Alone On Thanksgiving, By Design

[ PREFACE:  This is not a passive/aggressive blog post aimed at getting me invited to holiday dinners at random people's houses / family events / commercial buffets, so please don't take it that way. It's merely a single guy reflecting on why sometimes he enjoys being single and alone for the holidays ... and why sometimes he doesn't. Get it? Got it? Good.]

My parents divorced when I was four.  I have one older sister who was six, and a baby sister who was months old about the time the split happened, as far as I remember.

My Mom's parents were together for 55 years until her mom died in 1993.

My Dad's parents divorced before I was born. So I always had three sets of grandparents.  And two sets of parents.

And a fiance and/or girlfriend from the time I was 15.

So that made four, five or six destinations for holidays like Thanksgiving.  Depending on if my mom was with someone or not.

And I got so fucking tired of having to be at Point A and Time 1 and Point B and Time 2 and Point C and Time 3 and so on and so on ... when I became an adult, I picked on place to go every year and said screw the rest.

As a 42-year-old, with an ex-wife, two sets of parents, four family units and various friends to visit on holidays such as this ... I choose to stay home, or go hit some restaurant offering a buffet. I put on the iPod, grab some reading material, and do my best to avoid every other single person on the planet while I project, in my head, the perfect Thanksgiving Dinner.

When I was three.

When my parents still were together.

When we were at my mom's parent's house.

Eating a traditional turkey/stuffing/potatoes/veggies dinner with pumpkin pie.

With Lions football on the TV.

With no need to leave and go anywhere.

No expectations to be anywhere else.

Eat any else's food.

Just one table. One meal. One family.

That's why I like to eat alone. I can still pretend to be there.

The only thing better than that was Thanksgiving with the mother of my daughter when we were dating/married. She always cooked up one hell of a feast. People came to us. Eventually, my mom and sister started coming to eat with us. After we divorced, I still went there because it was comforting to go one place for one meal with people I didn't fear or mistrust or worry about the ridicule that would eventually come.

For many years after we divorced, I still went out there. Even after she remarried and moved. Her new hubby and I get along great. He understood my issues. He was cool with me being there. He and I get along great.

Now they live 8 hours away. And between our work schedules, they're going out for dinner, and I can't make the trip. And I have no desire to have fish and lasagna in a non-traditional setting like my family is having.

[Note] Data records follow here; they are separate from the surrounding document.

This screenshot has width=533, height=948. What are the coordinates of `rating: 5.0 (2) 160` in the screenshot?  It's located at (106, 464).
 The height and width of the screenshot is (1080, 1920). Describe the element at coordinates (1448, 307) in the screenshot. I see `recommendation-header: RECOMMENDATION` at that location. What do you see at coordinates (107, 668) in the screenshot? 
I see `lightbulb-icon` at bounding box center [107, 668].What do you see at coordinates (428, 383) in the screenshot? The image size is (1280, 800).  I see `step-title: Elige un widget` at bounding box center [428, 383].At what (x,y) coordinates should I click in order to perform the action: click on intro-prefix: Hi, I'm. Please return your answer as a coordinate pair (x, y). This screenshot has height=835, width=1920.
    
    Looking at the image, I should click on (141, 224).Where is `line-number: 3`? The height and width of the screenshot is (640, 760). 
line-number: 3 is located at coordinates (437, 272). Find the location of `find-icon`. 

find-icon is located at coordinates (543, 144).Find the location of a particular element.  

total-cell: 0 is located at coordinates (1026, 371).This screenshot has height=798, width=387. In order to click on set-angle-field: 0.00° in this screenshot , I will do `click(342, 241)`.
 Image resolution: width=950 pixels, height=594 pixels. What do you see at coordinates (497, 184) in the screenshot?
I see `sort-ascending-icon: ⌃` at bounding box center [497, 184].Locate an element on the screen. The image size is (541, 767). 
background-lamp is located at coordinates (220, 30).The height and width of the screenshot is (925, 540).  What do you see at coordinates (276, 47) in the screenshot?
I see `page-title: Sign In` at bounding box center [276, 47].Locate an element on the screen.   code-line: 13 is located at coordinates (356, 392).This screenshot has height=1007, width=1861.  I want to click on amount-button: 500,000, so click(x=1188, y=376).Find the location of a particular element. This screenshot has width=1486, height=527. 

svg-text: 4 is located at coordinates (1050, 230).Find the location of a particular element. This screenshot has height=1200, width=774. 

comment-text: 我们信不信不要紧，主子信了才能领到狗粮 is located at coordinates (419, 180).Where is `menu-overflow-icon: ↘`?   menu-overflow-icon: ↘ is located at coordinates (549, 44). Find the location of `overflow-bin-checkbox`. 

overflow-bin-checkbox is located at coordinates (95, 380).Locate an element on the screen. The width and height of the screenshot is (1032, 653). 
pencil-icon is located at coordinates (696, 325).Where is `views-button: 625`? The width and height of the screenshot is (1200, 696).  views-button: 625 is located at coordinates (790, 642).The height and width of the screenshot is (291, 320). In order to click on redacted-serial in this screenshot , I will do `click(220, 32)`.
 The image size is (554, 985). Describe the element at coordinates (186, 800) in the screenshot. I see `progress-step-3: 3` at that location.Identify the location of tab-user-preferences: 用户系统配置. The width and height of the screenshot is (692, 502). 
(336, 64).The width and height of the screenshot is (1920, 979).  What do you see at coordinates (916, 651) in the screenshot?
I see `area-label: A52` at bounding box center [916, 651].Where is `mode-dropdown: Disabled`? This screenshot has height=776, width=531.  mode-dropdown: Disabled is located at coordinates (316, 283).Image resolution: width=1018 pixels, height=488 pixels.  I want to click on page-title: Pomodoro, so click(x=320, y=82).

So I'm back to drawing blanks.

Sure, I've had offers, including some from great friends here who will read this and wonder why I said no ... but trust me ... my saying no isn't an insult to you ... it's more me knowing I'd rather be alone, or in a big room of people I don't know and remain anonymous, than be the stranger to most at your dinner tables forced to answer questions as to why I'm alone at 42, and why I really don't want to spend the holiday with my nuclear family, in the three, four or five locations they gather.

And that's my call ... please don't feel slighted, and please don't judge me. I do what's good for me. I have to.

Sometimes, I just like being anonymous and silent and under the radar.  It hurts less.